L'inopportunité de l'estimation litigieuse doit être confirmée par les circonstances telles qu'elles ressortent du dossier. Les pièces versées au dossier démontrent que le véhicule de la recourante n'a pas circulé en mai 2002 et que pour les mois de juin et juillet, la redevance par appréciation a été fixée sur la base de 500 km mensuels. Par conséquent et au vu de ces considérations, la prestation kilométrique pour la période litigieuse ne devrait pas être supérieure à la différence entre le nombre de kilomètres parcouru au 30 avril 2002 et celui relevé sur le compteur lors du dépôt des plaques. Ainsi, une estimation de 1000 km pour la prestation kilométrique de la période litigieuse, soit deux fois le montant retenu pour les mois de juin et juillet, paraît encore compatible avec le droit fédéral.

Il est admis que le comportement de la recourante, en omettant plusieurs mois de suite de remplir son obligation de déclarer, est condamnable. Néanmoins, la crainte de la DGD d'un abus de la part de la recourante ne peut justifier une estimation de la prestation kilométrique de 16 fois supérieure au mois de comparaison. Afin de prévenir les abus, l'instance inférieure peut en effet décider d'autres mesures, telles que la garantie de la redevance (art. 48 ORPL), le séquestre du véhicule (art. 48 al. 2 ORPL), ainsi que des mesures pénales (art. 22 RPLP). En outre, la DGD n'est pas empêchée, dans une phase ultérieure, lorsque la recourante lui remet les déclarations suivantes, de revoir son estimation et sa créance si l'estimation apparaît dès lors insuffisante. Dans ce contexte, l'estimation litigieuse n'est pas compatible avec le principe de la proportionnalité.

4.a. Au vu des considérants ci-dessus, il sied dès lors de conclure que la taxation par appréciation effectuée par la DGD n'a pas été correctement établie. En tant que le recours conteste le bien-fondé d'une telle taxation, il doit être partiellement admis dans le sens des considérants. Par conséquent, la cause est retournée à la DGD pour nouvelle décision.

b. En règle générale, les frais de procédure comprenant l'émolument d'arrêté, les émoluments de chancellerie et les débours sont mis, dans le dispositif, à la charge de la partie qui succombe. Si celle-ci n'est déboutée que partiellement, ces frais peuvent être réduits.
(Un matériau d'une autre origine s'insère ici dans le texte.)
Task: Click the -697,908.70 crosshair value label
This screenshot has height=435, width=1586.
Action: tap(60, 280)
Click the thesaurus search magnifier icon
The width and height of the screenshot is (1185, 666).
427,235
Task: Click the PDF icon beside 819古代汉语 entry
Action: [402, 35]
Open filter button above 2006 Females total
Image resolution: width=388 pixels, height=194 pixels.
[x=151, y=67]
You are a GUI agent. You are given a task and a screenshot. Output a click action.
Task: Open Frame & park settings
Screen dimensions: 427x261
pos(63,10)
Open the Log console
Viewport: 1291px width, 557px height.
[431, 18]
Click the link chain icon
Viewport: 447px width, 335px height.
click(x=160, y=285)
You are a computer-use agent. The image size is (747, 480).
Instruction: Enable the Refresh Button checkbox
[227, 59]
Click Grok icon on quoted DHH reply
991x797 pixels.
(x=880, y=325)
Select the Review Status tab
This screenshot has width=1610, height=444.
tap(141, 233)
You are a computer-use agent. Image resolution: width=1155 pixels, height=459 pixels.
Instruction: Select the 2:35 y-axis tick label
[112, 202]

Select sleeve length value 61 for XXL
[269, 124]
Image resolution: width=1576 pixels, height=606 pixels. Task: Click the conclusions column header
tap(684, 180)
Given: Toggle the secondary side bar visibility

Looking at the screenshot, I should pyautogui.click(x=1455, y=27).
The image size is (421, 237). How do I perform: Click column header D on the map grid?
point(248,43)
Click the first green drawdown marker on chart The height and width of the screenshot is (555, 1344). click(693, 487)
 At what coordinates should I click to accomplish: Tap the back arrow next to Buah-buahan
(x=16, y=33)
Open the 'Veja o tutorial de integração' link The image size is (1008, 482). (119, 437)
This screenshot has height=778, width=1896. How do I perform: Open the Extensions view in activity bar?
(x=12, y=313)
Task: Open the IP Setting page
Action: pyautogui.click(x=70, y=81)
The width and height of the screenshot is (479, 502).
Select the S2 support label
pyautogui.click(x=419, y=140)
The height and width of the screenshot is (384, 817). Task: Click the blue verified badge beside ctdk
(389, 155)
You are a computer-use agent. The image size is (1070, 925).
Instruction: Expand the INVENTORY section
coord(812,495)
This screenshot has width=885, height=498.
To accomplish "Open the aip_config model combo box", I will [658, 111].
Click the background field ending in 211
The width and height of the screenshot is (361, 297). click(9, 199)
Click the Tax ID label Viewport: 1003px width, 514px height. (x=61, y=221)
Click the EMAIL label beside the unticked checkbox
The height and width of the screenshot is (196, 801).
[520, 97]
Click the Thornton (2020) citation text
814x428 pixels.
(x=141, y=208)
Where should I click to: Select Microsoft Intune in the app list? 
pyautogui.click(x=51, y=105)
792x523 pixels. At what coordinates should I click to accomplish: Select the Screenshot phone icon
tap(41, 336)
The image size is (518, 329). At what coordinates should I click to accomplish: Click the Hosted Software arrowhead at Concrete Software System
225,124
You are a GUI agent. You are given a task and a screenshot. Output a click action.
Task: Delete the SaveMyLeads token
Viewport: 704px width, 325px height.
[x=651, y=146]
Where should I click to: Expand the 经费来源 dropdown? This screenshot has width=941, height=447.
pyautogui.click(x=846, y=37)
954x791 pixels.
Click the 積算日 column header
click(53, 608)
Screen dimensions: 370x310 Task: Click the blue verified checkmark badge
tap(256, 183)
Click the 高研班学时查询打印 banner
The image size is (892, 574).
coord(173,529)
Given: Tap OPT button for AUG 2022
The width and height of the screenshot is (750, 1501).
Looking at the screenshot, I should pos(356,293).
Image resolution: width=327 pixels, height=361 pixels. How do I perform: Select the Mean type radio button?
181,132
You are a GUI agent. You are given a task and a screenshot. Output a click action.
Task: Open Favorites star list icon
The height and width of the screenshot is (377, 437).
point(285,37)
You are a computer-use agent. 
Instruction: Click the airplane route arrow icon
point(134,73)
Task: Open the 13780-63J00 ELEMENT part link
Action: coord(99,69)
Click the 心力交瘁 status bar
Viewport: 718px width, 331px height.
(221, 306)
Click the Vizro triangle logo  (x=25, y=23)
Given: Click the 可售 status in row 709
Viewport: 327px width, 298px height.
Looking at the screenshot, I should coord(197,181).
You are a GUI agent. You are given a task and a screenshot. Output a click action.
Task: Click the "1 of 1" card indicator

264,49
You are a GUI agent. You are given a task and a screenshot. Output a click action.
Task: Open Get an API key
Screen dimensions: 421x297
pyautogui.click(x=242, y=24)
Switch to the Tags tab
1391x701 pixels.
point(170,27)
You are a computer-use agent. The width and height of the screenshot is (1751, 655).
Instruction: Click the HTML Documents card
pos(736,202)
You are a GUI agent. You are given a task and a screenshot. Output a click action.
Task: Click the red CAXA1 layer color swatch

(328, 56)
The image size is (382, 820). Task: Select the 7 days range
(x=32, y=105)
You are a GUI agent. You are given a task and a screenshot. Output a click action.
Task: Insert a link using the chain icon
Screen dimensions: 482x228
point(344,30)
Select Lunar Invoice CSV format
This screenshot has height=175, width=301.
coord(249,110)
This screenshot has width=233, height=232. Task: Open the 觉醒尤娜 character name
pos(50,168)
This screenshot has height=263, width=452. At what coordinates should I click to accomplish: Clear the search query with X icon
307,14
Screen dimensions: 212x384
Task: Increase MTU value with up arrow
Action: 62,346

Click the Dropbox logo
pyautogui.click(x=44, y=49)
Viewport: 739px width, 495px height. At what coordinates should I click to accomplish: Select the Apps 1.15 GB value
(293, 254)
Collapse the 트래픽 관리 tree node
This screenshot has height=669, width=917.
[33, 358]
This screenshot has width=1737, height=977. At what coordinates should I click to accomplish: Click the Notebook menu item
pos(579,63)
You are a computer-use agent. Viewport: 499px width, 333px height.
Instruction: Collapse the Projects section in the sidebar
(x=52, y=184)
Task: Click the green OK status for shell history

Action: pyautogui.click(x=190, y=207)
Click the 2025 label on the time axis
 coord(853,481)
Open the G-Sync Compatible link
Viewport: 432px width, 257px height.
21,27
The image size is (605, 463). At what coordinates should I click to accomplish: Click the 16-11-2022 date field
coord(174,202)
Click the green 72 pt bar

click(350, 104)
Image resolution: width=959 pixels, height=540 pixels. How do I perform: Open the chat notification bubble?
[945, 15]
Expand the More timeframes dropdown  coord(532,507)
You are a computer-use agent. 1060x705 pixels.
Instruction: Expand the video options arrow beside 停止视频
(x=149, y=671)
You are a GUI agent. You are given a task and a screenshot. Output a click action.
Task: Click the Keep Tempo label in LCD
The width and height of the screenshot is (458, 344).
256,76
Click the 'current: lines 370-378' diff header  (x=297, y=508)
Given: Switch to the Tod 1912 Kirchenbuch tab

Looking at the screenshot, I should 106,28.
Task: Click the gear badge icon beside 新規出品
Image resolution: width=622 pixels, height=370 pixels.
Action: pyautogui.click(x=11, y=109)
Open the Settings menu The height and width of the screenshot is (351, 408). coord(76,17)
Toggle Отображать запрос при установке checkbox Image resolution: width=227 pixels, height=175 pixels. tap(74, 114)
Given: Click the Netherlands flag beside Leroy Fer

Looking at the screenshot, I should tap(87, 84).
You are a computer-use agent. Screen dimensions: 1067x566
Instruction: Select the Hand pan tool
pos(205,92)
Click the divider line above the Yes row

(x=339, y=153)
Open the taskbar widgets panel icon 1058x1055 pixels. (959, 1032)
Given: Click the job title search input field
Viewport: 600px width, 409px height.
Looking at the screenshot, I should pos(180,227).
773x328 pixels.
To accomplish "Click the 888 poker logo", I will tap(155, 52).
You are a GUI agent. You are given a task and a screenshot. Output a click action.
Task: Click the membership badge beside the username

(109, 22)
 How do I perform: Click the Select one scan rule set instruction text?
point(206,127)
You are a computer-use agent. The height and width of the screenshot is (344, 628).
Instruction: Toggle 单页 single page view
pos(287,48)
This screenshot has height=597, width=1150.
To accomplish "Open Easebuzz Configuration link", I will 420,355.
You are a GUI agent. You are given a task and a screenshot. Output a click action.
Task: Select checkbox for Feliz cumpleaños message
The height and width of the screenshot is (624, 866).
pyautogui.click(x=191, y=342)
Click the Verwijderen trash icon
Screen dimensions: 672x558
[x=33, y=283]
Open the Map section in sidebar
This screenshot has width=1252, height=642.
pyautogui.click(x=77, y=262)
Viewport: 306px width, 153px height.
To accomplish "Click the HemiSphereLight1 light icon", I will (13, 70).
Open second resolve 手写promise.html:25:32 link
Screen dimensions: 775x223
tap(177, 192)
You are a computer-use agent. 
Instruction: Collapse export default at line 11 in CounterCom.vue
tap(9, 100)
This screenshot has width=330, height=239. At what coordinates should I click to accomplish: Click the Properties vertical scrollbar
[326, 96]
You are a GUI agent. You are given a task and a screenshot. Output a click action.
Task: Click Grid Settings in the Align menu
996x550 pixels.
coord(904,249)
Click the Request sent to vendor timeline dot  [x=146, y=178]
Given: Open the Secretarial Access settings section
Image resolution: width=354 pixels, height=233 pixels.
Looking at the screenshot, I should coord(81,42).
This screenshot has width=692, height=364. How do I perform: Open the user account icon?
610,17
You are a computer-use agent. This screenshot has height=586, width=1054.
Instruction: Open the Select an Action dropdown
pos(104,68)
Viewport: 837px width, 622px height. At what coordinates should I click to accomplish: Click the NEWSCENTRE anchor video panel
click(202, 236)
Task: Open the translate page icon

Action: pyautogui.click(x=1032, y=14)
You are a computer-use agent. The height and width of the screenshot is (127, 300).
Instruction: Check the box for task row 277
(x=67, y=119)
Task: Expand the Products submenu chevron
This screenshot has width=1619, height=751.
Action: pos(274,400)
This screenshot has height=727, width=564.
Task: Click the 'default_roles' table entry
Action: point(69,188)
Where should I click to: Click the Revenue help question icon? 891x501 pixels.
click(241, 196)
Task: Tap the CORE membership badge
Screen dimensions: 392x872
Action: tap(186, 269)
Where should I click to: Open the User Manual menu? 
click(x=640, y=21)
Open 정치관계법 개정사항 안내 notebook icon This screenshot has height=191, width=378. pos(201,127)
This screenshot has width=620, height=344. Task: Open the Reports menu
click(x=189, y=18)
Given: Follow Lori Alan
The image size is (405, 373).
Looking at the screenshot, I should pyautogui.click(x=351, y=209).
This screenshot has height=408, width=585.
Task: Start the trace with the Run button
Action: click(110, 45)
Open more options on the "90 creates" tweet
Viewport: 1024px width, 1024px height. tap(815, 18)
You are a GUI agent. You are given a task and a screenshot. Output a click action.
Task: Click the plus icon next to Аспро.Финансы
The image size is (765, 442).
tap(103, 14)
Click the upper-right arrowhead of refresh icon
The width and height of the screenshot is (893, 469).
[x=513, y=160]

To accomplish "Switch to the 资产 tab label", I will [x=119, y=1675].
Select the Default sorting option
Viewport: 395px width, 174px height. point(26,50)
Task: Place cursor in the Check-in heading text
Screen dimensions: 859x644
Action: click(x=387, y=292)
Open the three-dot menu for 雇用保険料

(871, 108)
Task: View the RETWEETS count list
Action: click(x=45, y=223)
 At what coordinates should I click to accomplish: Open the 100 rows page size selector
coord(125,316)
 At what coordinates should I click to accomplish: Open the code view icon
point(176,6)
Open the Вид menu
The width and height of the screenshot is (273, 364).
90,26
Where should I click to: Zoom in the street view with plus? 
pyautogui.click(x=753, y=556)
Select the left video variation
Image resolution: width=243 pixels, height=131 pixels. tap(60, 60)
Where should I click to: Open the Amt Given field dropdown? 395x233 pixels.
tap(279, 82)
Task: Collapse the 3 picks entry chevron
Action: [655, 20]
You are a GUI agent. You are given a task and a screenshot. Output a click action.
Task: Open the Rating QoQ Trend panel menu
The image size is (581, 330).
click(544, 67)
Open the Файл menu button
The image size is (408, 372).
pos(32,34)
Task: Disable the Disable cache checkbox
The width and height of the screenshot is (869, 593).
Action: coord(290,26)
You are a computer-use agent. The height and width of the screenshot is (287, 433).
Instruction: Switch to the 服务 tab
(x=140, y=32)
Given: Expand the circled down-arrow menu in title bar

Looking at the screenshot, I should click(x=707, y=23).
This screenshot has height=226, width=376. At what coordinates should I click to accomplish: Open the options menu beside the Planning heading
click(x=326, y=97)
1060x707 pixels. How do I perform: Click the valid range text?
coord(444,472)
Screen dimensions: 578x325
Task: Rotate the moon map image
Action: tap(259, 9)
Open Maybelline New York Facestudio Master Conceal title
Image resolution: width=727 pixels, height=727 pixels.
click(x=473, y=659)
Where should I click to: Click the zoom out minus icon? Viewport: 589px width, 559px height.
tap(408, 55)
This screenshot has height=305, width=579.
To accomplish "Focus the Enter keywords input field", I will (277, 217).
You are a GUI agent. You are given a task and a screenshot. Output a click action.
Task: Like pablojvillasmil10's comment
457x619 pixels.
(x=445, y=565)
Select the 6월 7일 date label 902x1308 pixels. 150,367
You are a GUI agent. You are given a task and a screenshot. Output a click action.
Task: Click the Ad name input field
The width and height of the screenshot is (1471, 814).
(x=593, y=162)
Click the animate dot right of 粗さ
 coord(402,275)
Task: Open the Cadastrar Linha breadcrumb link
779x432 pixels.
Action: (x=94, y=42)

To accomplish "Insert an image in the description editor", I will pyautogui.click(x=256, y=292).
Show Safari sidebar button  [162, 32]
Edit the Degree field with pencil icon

Toutefois, selon l'art. 63 al. 3 PA, des frais de procédure ne peuvent être mis à la charge de la partie qui a gain de cause que si elle les a occasionnés en violant des règles de procédure. Dès lors, si la recourante a provoqué la procédure de recours inutilement, les frais de procédure peuvent être maintenus. En l'espèce, la recourante a, par la violation de son devoir de déclaration, provoqué la procédure, ce qui fonde la Commission de céans à maintenir lesdits frais. Par ailleurs, l'autorité de recours impute, dans le dispositif, l'avance sur les frais de procédure correspondants et rembourse le surplus éventuel (art. 63 al. 1 PA et art. 1 ss, plus particulièrement art. 5 al. 3 de l'ordonnance du 10 septembre 1969 sur les frais et indemnités en procédure administrative, RS 172.041.0). Pour les mêmes raisons, il n'est pas alloué de dépens à la recourante.